TASK TO CARRY OUT ▸
Reprint all records below exactly. No images.

BEGIN MATERIAL PROVIDED

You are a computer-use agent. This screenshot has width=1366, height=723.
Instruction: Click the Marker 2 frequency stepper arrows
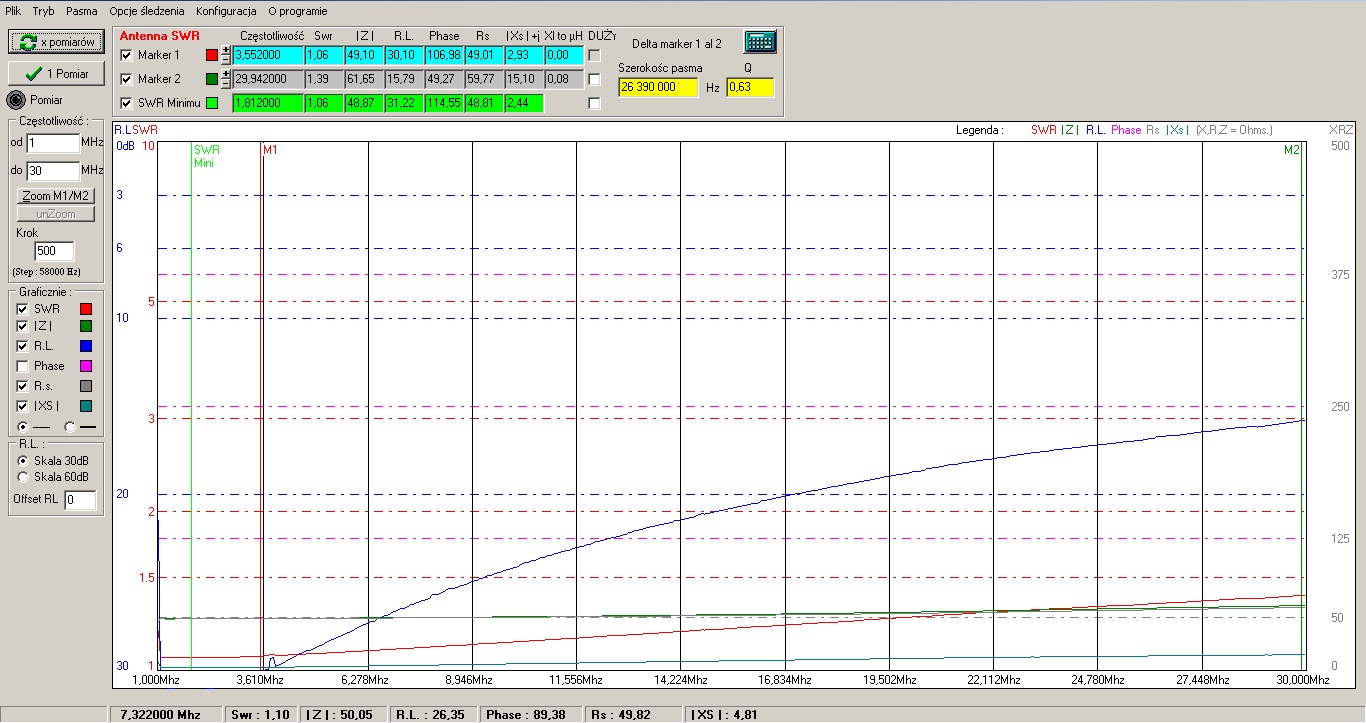pyautogui.click(x=226, y=79)
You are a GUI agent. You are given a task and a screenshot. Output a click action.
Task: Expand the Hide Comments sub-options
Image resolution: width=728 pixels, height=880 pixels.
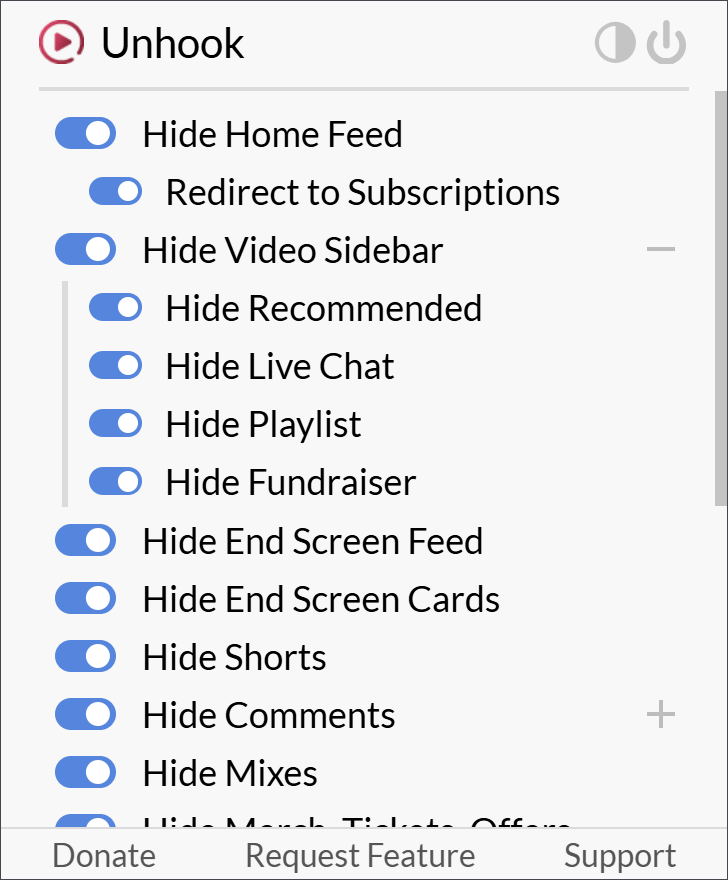click(661, 715)
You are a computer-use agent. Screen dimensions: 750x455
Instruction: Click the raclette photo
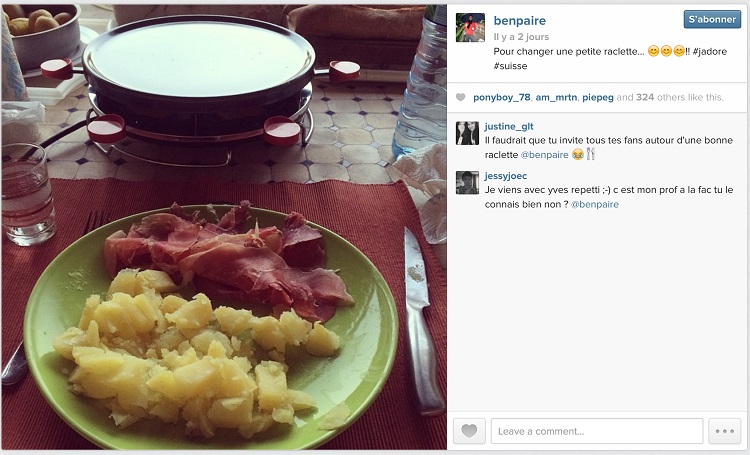coord(224,227)
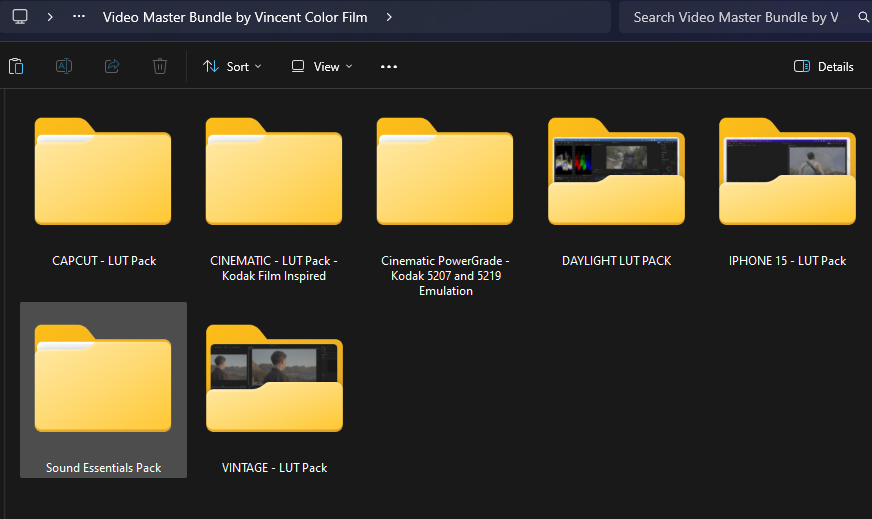872x519 pixels.
Task: Open the Sound Essentials Pack folder
Action: point(103,381)
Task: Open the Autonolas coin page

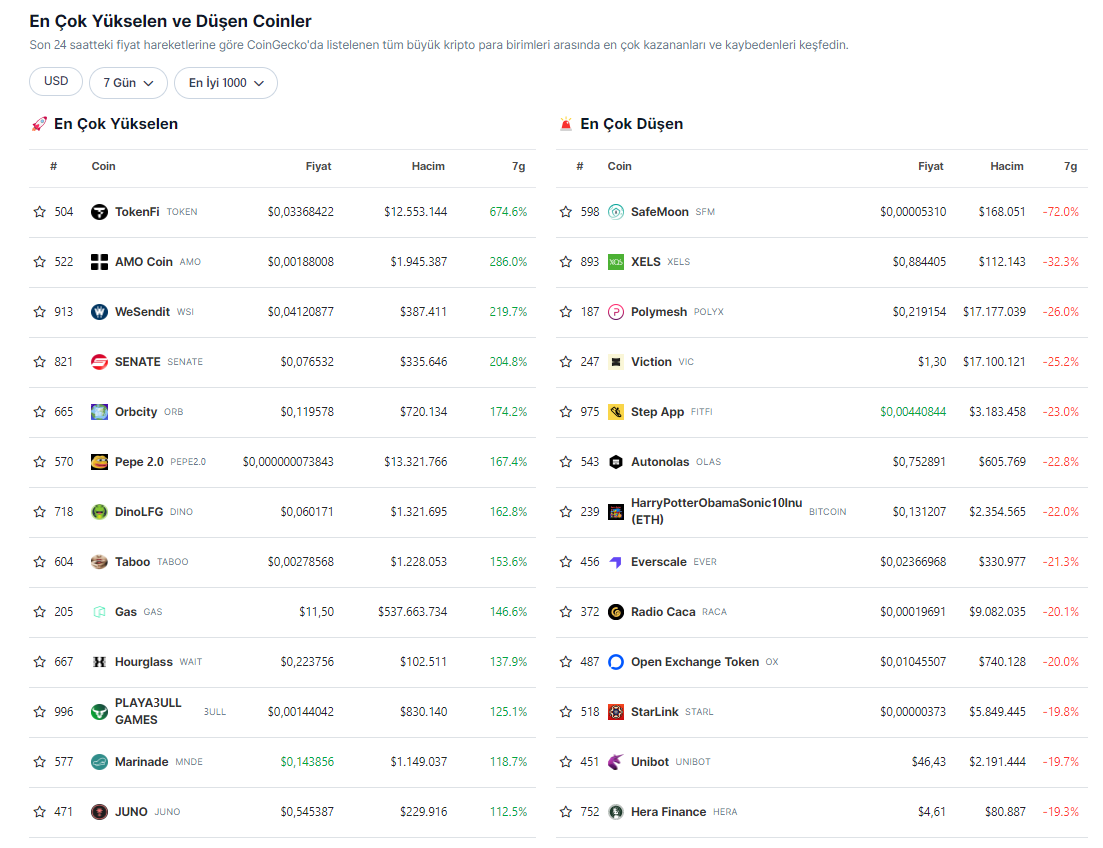Action: pos(659,462)
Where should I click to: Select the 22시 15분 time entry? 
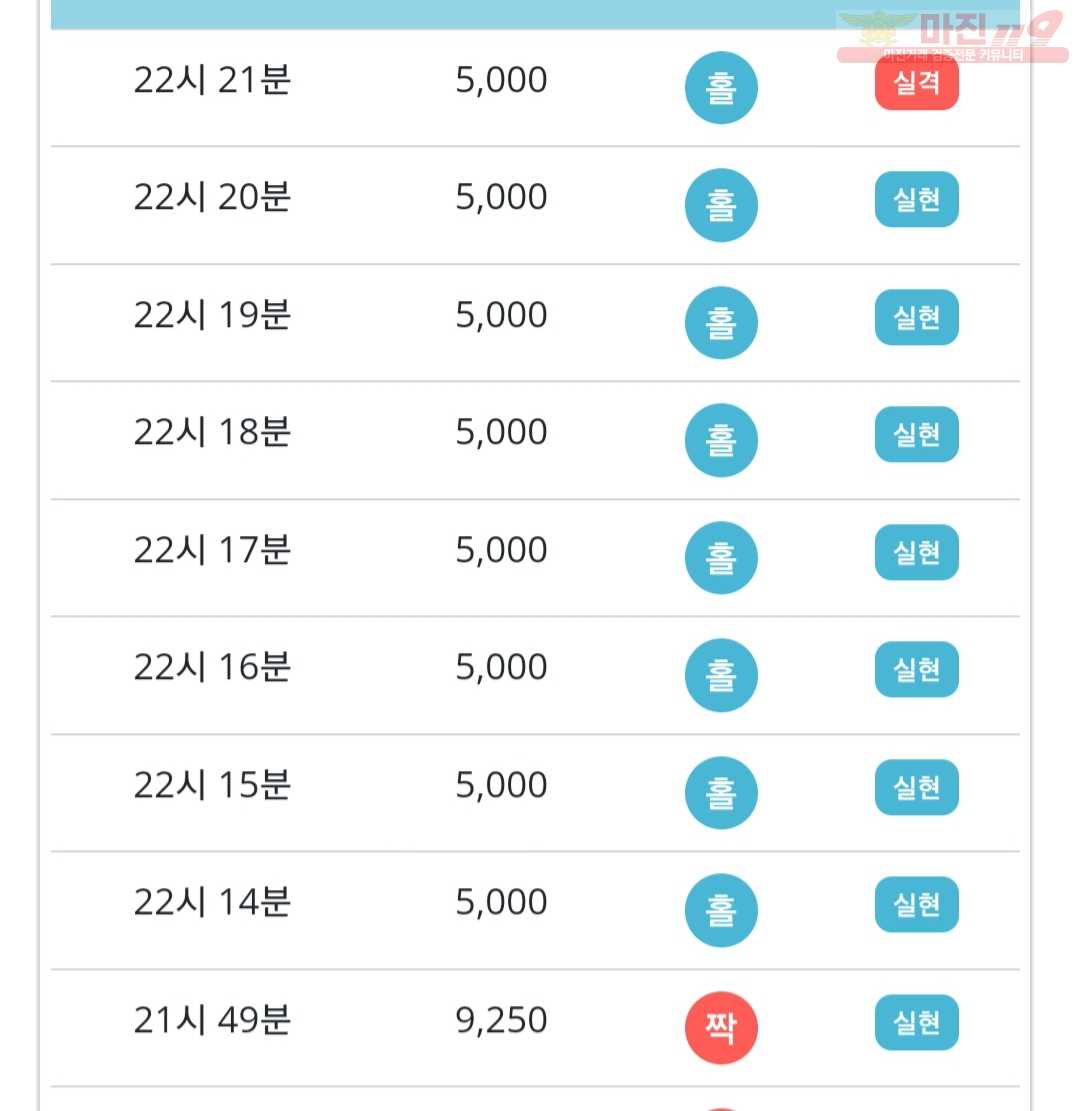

END MATERIAL PROVIDED

ANSWER FOR THE TASK ▸
You are a computer-use agent. This screenshot has width=1366, height=723.
Instruction: Click the Marker 2 frequency stepper arrows
pyautogui.click(x=226, y=79)
You are a GUI agent. You are given a task and a screenshot. Output a click action.
Task: Expand the Hide Comments sub-options
Image resolution: width=728 pixels, height=880 pixels.
click(661, 715)
You are a computer-use agent. Screen dimensions: 750x455
Instruction: Click the raclette photo
coord(224,227)
872x519 pixels.
Task: Open the Sound Essentials Pack folder
Action: point(103,381)
Task: Open the Autonolas coin page

Action: pos(659,462)
Where should I click to: Select the 22시 15분 time entry? 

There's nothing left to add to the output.